New evidence has been found of the first-known European extraction of silver in the New World. According to archaeologist Kathleen Deagan of the University of Florida, the last inhabitants of Christopher ColumbusÕ first settlement, at La Isabela on modern-day Dominican Republic's north coast, desperately tried to extract silver from lead ore that had originally been brought from Spain but abandoned their failed efforts in 1498. Deagan collaborated with geoscientists and metallurgists to figure out how a smelting operation at the site that apparently used 200 pounds of the silver-bearing lead ore galena functioned. "We first thought they mined the galena locally to extract lead for weapons, such as lead shot and musket balls or ship sheathing," explains Deagan, "But an isotope analysis showed it was actually from Spain." Further metallurgical analysis shows that the settlers were desperately trying to extract silver before they finally abandoned the settlement.
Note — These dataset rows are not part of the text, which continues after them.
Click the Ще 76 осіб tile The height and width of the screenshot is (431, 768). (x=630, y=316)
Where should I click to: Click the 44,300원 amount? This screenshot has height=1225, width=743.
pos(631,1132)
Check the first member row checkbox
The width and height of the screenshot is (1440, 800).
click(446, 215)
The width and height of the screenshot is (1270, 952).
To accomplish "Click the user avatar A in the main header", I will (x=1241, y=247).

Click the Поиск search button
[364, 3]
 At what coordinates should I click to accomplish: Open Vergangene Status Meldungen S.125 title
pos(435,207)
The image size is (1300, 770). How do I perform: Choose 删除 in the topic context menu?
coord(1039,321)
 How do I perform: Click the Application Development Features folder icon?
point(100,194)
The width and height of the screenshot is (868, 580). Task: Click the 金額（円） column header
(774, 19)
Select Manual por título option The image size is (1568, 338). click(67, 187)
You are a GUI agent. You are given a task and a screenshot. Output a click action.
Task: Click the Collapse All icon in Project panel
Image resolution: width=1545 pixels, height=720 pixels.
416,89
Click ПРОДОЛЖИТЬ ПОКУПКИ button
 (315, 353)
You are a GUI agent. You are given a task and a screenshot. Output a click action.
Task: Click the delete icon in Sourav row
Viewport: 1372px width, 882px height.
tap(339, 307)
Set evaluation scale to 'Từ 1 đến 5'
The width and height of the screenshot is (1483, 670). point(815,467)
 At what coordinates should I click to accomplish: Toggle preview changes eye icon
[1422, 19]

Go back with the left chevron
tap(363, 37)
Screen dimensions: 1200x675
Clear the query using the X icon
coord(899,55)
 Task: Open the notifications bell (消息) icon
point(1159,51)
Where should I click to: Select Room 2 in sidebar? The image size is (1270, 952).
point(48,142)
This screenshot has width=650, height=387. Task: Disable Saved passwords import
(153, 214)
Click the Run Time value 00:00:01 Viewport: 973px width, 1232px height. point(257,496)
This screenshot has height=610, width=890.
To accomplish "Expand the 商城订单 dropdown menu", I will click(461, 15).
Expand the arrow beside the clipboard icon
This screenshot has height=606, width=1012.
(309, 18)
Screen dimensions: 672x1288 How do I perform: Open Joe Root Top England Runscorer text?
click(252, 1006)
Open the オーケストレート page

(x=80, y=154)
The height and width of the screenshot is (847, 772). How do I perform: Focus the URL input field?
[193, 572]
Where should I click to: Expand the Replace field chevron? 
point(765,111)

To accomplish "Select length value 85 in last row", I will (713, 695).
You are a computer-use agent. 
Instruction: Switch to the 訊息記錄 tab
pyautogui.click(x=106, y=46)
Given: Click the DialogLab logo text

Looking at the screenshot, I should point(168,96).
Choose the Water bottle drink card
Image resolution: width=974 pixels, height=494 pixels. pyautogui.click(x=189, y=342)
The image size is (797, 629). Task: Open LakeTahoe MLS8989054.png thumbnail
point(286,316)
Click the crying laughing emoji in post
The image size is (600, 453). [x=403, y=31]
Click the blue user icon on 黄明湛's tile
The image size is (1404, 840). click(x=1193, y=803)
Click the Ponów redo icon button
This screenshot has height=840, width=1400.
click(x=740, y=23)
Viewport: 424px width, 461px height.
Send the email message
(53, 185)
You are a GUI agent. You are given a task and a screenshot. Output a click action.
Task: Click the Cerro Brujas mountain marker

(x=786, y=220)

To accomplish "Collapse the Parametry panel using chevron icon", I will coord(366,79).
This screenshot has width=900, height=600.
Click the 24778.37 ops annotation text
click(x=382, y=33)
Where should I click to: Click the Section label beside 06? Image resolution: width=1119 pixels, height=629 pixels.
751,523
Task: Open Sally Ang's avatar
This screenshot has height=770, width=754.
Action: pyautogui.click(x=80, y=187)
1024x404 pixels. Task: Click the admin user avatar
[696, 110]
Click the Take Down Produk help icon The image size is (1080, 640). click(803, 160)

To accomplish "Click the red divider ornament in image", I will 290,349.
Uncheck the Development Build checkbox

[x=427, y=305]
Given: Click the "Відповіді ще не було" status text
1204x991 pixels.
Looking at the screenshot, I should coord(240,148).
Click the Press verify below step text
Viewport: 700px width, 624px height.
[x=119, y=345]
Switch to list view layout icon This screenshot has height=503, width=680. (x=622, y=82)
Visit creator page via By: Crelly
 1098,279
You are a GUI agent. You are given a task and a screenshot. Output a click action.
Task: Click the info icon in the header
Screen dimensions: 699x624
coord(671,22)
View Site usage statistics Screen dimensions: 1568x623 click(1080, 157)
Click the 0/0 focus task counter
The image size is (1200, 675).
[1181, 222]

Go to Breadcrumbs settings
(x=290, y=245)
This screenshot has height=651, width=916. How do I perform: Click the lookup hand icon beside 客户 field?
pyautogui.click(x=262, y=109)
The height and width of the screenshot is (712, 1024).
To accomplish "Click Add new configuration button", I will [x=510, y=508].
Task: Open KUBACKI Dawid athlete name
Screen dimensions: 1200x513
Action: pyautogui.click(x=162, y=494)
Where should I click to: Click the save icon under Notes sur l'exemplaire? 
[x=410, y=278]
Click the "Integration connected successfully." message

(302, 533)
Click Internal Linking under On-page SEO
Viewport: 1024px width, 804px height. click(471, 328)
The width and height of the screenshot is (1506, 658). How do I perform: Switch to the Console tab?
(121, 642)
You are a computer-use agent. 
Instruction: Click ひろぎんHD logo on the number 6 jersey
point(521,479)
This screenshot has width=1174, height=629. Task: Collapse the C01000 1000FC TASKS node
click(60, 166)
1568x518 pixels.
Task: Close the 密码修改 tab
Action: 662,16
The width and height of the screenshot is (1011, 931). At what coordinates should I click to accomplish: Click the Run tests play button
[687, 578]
A hydrogel that crumples up like thin slices of potato being cooked to make chips has been developed by Yael Klein and co-workers from the Hebrew University of Jerusalem. The millimeter thick material crumples into a predetermined structure when heated but reverts to its flattened state when cooled in water. The material is a cross-linked elastic hydrogel composed mainly of polymeric N-isopropylacrylamide (NIPA). This material shrinks by driving out water above 33 Celsius. Dilute NIPA gels shrink the most because it contains more water but high NIPA concentrations shrink only a little. By creating a disc with varying concentrations of NIPA across the material, Klein's team created a thin sheet that shrinks a lot in some places but only a little in others forcing it to crumple under the stress of heating. The team suggests the materials could be used in smart applications to make folded objects that form in response to heat, and even pH, light, or the presence of an additive, such as glucose.

Dn Gervasio's team at Center for Applied NanoBioscience at Arizona State University is set to receive a $1.5m grant from the Department of Energy to develop new fuel cells for renewable energy and the so-called hydrogen economy. The funding will allow the team to improve the efficiency of their fuel cell designs significantly and circumvent the problem of excess heat generation. By designing a membrane that operates at high temperatures (a medium oven setting of 120 Celsiua), Gervasio and colleagues want to reduce both the amount of heat management needed to operate the fuel cell and its overall size, weight and costs. The improved fuel cells will enable the technology to move into cars, homes, and remote power facilities where the energy input from renewable sources such as solar and wind will be more effectively utilized.